El paso que estaba a punto de dar, se quedó a medio camino. El gesto del agresor se contorsiono en ofensa por lo dicho, y la piel de su rostro se le pegó a los huesos por la tensión aplicada.

"Blasfemia...blasfemo..." Fue un susurro colectivo por parte de los que vestían las túnicas. Se habían puesto en pie desorientados por el golpe; y ahora recogían sus instrumentos, y las bolsas de sangre que se habían esparcido a causa del impacto. Algunas irremediablemente abiertas, derramaron el líquido sobre el pavimento.

-Entrégame a la chica...-. Levantó la mano en un gesto de intercambio. -Y hablaremos de esto más tarde...-. Suavizando su tono de voz a uno más amigable, intentando avanzar de nuevo

En cuanto hizo el amago de moverse, las mariposas comenzaron a ascender en un círculo creciente que lo detuvo en seco; y como si supieran lo que hacía, regresaron a su antigua posición, salvo por un pequeño puñado de ellas, que siguió elevándose incluso por encima de los edificios, hasta que chocaron contra una pared transparente, que igual a una burbuja de jabón, se agito en diversos colores con el ligero roce de las diminutas criaturas.

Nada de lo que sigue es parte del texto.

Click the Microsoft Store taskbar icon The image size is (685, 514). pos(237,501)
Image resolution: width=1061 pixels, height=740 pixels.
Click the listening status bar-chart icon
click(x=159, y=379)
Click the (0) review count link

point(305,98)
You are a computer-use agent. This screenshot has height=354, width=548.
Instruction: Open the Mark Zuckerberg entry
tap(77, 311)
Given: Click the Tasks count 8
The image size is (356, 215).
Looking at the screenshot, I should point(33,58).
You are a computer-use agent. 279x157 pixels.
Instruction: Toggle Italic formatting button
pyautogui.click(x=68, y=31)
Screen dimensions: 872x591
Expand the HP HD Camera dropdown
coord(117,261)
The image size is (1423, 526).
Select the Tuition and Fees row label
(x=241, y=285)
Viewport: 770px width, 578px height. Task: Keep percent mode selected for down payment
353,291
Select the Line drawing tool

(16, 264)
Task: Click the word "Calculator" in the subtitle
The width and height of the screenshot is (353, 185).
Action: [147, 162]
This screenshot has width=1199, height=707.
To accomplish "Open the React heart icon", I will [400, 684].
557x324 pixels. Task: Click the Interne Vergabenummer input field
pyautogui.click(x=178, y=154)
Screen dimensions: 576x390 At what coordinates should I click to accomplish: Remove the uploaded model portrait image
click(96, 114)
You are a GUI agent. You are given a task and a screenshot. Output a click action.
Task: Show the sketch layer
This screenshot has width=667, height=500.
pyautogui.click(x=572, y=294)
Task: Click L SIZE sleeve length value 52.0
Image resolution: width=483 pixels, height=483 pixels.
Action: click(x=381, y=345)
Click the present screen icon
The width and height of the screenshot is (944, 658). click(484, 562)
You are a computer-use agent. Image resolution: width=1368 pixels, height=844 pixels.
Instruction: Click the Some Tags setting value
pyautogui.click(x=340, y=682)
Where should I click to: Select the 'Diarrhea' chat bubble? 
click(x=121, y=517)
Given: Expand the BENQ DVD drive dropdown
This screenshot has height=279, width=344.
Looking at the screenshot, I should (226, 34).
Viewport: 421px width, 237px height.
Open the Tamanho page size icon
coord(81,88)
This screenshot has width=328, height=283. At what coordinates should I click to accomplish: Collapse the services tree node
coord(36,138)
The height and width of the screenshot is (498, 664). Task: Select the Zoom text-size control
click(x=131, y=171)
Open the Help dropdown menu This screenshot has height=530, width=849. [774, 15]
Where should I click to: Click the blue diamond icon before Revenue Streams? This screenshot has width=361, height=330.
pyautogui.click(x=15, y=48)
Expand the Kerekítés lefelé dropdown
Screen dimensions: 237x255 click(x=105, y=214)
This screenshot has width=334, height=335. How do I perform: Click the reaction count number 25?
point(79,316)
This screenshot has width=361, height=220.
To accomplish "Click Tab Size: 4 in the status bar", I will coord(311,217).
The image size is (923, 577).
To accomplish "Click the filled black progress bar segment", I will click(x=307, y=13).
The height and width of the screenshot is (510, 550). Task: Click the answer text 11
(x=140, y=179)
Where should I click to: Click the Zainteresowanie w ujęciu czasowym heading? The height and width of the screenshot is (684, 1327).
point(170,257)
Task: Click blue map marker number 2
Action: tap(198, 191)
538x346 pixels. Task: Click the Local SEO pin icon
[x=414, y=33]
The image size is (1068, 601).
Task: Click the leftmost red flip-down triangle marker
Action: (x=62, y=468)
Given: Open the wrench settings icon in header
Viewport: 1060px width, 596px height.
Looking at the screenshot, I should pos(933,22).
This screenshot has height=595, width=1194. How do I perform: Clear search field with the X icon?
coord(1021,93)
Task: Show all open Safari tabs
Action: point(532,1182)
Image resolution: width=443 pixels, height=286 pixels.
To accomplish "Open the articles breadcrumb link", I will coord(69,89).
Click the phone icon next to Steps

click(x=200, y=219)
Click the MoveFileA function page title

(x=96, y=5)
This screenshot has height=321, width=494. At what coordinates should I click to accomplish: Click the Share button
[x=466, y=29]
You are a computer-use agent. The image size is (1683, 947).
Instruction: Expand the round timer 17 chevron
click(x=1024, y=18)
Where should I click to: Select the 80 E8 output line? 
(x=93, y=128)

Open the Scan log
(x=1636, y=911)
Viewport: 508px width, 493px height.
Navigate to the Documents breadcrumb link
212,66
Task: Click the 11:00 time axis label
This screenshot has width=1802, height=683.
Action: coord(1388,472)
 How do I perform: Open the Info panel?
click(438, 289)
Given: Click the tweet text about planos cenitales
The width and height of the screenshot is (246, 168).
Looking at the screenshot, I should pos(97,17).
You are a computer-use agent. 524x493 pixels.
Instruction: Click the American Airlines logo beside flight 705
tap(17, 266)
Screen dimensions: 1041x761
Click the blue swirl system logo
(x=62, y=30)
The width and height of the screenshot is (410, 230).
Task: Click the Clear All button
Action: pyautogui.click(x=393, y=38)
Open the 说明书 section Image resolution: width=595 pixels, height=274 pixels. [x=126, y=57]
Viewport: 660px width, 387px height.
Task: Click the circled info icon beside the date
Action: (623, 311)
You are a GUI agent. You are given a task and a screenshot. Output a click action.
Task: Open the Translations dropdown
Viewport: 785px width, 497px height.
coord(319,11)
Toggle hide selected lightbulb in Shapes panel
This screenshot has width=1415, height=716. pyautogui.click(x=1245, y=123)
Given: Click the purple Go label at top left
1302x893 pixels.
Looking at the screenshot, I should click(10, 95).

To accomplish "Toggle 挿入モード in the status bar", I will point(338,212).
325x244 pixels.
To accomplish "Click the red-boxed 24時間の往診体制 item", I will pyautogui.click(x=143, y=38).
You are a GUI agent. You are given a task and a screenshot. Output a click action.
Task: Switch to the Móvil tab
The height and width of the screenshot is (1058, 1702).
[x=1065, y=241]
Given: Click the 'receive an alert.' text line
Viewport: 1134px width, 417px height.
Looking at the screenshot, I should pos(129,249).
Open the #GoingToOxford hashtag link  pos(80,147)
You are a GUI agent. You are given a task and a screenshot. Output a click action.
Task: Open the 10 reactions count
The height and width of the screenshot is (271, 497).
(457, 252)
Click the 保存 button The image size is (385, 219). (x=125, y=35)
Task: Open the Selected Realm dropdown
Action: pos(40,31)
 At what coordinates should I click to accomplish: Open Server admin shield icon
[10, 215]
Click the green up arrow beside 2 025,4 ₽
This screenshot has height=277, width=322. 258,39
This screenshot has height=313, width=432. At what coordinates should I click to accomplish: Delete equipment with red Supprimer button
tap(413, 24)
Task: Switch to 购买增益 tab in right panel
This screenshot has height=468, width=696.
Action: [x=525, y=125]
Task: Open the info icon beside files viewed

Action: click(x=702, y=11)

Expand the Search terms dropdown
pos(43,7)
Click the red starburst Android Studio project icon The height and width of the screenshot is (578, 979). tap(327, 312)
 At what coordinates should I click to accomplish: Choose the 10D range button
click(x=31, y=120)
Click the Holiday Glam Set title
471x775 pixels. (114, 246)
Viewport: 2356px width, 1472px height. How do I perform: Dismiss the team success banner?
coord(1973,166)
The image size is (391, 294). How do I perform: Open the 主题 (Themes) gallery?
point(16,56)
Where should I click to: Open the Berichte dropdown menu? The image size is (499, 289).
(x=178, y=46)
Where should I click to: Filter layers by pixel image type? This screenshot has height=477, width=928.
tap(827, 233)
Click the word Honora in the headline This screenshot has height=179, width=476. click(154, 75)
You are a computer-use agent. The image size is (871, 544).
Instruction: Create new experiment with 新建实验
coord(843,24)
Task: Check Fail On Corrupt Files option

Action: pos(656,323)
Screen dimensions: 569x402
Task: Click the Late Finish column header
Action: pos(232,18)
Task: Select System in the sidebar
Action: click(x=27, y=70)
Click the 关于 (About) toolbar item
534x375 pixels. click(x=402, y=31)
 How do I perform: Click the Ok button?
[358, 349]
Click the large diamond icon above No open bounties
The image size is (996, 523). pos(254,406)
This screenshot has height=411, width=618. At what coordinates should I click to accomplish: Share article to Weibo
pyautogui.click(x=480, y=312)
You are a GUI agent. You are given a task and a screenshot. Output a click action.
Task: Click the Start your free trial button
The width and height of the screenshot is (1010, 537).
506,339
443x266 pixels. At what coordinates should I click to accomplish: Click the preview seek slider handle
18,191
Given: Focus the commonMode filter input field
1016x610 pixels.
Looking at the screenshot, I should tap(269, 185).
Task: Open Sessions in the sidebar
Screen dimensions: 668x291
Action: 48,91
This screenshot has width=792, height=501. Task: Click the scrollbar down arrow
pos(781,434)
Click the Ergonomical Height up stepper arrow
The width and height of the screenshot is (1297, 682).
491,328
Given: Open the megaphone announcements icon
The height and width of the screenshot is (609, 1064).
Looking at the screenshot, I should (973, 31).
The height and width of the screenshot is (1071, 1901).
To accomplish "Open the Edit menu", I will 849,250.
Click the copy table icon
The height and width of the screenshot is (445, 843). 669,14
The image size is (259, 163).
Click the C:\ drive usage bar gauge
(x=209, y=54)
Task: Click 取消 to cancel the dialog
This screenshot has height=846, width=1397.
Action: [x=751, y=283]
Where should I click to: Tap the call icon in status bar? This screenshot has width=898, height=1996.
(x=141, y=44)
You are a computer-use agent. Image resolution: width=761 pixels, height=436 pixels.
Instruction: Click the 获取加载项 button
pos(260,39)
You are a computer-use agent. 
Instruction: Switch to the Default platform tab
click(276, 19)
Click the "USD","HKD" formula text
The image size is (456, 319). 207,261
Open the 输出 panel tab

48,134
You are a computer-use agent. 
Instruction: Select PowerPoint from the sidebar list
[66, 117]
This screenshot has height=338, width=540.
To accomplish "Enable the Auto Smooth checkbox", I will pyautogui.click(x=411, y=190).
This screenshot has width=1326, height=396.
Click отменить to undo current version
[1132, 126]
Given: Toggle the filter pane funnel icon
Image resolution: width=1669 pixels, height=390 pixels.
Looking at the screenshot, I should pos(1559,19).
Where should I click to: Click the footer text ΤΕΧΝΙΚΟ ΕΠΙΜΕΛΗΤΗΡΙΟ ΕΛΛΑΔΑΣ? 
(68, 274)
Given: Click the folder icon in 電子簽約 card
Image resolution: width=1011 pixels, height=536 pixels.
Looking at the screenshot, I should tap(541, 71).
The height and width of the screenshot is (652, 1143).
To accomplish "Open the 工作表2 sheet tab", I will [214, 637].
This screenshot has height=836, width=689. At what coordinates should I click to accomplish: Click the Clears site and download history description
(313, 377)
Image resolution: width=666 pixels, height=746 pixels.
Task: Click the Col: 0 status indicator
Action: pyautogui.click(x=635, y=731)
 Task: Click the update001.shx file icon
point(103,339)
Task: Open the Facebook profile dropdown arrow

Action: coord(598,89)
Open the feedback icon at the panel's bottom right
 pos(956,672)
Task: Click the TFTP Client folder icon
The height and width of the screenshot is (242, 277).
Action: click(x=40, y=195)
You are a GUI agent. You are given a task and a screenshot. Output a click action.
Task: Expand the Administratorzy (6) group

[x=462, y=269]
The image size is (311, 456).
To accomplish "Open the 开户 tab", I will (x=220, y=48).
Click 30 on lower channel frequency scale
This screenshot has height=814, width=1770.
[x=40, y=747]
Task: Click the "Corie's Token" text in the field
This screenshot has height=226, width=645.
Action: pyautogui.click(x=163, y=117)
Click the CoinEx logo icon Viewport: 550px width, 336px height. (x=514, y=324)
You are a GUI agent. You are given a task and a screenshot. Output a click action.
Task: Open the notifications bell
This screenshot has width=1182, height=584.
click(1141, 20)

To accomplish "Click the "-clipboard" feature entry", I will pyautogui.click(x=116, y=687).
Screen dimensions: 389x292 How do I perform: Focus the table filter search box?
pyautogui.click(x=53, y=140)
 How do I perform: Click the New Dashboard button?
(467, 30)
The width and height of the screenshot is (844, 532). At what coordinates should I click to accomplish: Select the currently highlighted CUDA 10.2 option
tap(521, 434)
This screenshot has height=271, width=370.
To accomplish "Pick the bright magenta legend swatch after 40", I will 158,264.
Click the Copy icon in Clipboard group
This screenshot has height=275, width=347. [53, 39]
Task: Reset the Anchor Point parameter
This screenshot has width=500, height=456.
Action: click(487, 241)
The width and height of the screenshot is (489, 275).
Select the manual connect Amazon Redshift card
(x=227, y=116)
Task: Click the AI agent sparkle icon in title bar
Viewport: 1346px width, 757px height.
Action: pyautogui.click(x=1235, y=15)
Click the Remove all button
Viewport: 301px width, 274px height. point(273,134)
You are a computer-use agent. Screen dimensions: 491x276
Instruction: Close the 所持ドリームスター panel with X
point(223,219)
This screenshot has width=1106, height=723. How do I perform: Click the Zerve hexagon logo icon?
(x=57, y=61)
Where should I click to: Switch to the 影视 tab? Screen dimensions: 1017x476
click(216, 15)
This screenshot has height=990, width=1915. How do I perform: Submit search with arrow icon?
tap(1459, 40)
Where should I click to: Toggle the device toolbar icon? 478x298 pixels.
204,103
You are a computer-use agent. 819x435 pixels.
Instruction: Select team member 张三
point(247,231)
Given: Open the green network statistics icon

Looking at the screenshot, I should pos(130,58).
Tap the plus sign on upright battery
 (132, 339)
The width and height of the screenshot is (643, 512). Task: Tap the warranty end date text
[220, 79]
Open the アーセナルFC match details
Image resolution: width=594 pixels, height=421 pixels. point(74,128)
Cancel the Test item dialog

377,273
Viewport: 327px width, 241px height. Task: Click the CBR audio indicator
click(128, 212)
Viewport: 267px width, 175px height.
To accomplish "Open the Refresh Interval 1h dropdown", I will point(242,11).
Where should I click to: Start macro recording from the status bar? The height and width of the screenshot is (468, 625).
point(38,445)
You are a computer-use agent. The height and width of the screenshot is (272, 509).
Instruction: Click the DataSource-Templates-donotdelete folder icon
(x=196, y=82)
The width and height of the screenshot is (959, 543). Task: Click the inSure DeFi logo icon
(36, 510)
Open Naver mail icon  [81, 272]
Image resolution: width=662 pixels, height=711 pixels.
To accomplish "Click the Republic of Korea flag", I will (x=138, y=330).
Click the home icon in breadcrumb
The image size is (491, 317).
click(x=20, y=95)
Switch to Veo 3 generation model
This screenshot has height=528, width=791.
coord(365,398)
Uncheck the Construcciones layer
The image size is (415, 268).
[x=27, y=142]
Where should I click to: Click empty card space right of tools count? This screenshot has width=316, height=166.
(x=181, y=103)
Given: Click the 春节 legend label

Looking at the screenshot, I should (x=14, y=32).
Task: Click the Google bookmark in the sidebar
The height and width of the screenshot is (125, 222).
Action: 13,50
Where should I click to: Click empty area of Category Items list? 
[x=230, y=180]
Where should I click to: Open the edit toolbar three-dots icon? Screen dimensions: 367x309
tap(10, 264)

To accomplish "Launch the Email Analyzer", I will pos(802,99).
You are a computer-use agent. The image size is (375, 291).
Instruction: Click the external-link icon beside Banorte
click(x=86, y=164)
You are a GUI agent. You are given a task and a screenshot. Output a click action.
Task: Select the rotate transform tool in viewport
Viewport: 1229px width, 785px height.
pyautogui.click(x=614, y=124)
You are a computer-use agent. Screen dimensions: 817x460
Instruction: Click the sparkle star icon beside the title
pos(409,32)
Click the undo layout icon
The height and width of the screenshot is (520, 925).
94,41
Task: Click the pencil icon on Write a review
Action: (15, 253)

-No estoy jurando en vano...-. Explicó reafirmando su punto. -Si se acercan, la voy a romper...

No tenía caso jugar en un momento tan crítico como en el que se encontraba; pero sobretodo, no se atrevería a traicionar su propia fe, causa por la cual estaba justo en la posición que se encontraba.

Inconscientemente, siempre lo supo. La Inquisición, si bien había modificado su manera de actuar, adecuándose a la evolución de los tiempos; todavía tenía en su núcleo mentes demasiado cerradas para aceptar el verdadero cambio. Hombre y mujeres cuyos principios e ideales se habían quedado estancados en eras pasadas, donde el bien común, era en realidad, solo lo beneficioso para unos cuantos.

El paraíso requería más que buena conducta para entrar...

Pero se dejo llevar por su juventud, por el amor a sus semejantes, y por la esperanza de que tarde o temprano la aceptación a las diferencias humanas, revelaran una organización encausada a la salvación, y no solamente a la condena en juicios de incontables pecados.

Un error que ahora estaba tratando de enmendar, salvando una vida a la que ni siquiera se le había brindado el privilegio de un proceso, para determinar si era o no culpable. Porque cuando llegó allí, y la vio tendida en el suelo, sometida por hombres que obviamente eran más fuertes que ella, matándola sin el menor gramo de piedad; bueno, esa había sido una manera cruel de diluir sus ilusiones.